Existing dental segmentation methods lack rigorous validation on both cone-beam computed tomography (CBCT) and intraoral scanning (IOS) data, suffering from low accuracy and poor clinical applicability—hindering high-fidelity digital dentistry modeling. To address this, we propose ToothMCL, a novel multimodal contrastive pretraining framework that achieves, for the first time, cross-modal representation alignment between CBCT (voxel-based) and IOS (mesh/point-cloud) modalities. Leveraging self-supervised contrastive learning, ToothMCL explicitly captures anatomical consistency to construct modality-invariant features. The framework supports fine-grained multi-class tooth segmentation and FDI notation identification. In internal and multi-center external evaluations, ToothMCL improves Dice scores by 12% on CBCT and 8% on IOS over state-of-the-art methods. It further demonstrates strong robustness across diverse imaging devices, scan qualities, and pathological conditions, validating its clinical generalizability and practical utility in real-world digital dentistry workflows.

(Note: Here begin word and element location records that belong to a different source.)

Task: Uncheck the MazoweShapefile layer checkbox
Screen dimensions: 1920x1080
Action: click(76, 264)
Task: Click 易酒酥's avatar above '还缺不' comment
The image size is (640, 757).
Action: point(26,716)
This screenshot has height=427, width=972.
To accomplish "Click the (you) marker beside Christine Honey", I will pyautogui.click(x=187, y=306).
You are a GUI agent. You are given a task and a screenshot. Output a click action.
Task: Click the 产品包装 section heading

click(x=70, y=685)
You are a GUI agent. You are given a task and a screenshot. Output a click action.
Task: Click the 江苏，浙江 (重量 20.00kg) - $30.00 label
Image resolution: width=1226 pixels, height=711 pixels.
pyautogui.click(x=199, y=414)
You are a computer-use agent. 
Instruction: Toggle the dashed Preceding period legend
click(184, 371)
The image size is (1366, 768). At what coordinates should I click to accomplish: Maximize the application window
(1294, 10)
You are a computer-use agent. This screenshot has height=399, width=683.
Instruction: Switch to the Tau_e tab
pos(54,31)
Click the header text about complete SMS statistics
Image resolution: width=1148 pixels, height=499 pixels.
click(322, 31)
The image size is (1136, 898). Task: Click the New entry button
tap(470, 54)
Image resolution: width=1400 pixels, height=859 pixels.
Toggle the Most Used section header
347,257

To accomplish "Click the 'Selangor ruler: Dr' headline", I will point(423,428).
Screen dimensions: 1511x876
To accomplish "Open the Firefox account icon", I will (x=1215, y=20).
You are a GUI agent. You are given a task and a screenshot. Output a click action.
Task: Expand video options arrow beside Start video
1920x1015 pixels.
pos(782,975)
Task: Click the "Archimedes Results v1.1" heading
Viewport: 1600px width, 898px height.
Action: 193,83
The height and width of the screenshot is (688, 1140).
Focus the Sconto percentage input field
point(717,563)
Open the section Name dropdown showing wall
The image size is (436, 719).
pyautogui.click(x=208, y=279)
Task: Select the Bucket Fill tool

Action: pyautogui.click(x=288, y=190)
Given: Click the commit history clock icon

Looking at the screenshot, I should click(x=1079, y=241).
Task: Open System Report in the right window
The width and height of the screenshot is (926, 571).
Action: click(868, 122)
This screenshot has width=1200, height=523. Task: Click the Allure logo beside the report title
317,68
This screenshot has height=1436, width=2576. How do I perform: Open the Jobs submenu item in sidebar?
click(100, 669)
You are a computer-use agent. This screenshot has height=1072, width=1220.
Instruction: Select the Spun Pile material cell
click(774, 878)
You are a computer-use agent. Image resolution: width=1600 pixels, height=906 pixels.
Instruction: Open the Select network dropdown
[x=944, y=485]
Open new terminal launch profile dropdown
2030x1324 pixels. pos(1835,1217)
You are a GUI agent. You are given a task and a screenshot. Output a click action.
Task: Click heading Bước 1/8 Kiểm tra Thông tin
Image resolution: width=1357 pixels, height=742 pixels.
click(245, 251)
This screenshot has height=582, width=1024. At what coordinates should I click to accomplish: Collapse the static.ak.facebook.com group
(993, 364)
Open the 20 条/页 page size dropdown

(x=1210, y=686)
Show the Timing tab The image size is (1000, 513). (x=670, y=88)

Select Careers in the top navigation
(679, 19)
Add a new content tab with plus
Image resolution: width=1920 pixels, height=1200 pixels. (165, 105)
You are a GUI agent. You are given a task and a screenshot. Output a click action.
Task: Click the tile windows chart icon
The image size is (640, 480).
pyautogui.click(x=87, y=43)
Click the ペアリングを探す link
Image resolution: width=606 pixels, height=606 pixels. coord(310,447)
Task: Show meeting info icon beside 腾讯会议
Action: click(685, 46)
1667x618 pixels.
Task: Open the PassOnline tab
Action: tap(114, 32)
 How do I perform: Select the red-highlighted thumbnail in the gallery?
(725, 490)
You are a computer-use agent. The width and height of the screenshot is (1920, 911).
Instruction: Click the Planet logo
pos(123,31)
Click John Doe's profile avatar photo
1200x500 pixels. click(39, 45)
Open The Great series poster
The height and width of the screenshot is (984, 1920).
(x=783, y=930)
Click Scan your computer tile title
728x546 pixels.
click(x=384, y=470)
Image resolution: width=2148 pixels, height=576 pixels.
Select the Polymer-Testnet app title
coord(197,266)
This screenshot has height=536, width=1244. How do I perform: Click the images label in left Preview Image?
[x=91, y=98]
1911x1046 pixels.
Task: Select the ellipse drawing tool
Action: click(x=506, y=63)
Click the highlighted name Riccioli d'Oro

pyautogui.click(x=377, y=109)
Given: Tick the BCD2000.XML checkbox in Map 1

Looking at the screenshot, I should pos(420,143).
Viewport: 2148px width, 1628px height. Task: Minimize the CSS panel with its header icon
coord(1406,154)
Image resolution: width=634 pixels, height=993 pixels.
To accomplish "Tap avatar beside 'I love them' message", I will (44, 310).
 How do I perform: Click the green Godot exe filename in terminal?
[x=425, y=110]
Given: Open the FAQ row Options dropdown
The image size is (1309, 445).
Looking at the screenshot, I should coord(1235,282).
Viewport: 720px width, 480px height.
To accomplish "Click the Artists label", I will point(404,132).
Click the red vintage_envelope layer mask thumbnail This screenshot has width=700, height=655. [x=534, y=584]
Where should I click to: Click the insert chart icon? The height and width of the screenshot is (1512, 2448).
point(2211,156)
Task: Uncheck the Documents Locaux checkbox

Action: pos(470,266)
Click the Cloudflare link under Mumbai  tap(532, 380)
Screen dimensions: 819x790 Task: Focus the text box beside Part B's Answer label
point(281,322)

Digital dentistry represents a transformative shift in modern dental practice. The foundational step in this transformation is the accurate digital representation of the patient's dentition, which is obtained from segmented Cone-Beam Computed Tomography (CBCT) and Intraoral Scans (IOS). Despite the growing interest in digital dental technologies, existing segmentation methodologies frequently lack rigorous validation and demonstrate limited performance and clinical applicability. To the best of our knowledge, this is the first work to introduce a multimodal pretraining framework for tooth segmentation. We present ToothMCL, a Tooth Multimodal Contrastive Learning for pretraining that integrates volumetric (CBCT) and surface-based (IOS) modalities. By capturing modality-invariant representations through multimodal contrastive learning, our approach effectively models fine-grained anatomical features, enabling precise multi-class segmentation and accurate identification of Fédération Dentaire Internationale (FDI) tooth numbering. Along with the framework, we curated CBCT-IOS3.8K, the largest paired CBCT and IOS dataset to date, comprising 3,867 patients. We then evaluated ToothMCL on a comprehensive collection of independent datasets, representing the largest and most diverse evaluation to date. Our method achieves state-of-the-art performance in both internal and external testing, with an increase of 12% for CBCT segmentation and 8% for IOS segmentation in the Dice Similarity Coefficient (DSC). Furthermore, ToothMCL consistently surpasses existing approaches in tooth groups and demonstrates robust generalizability across varying imaging conditions and clinical scenarios.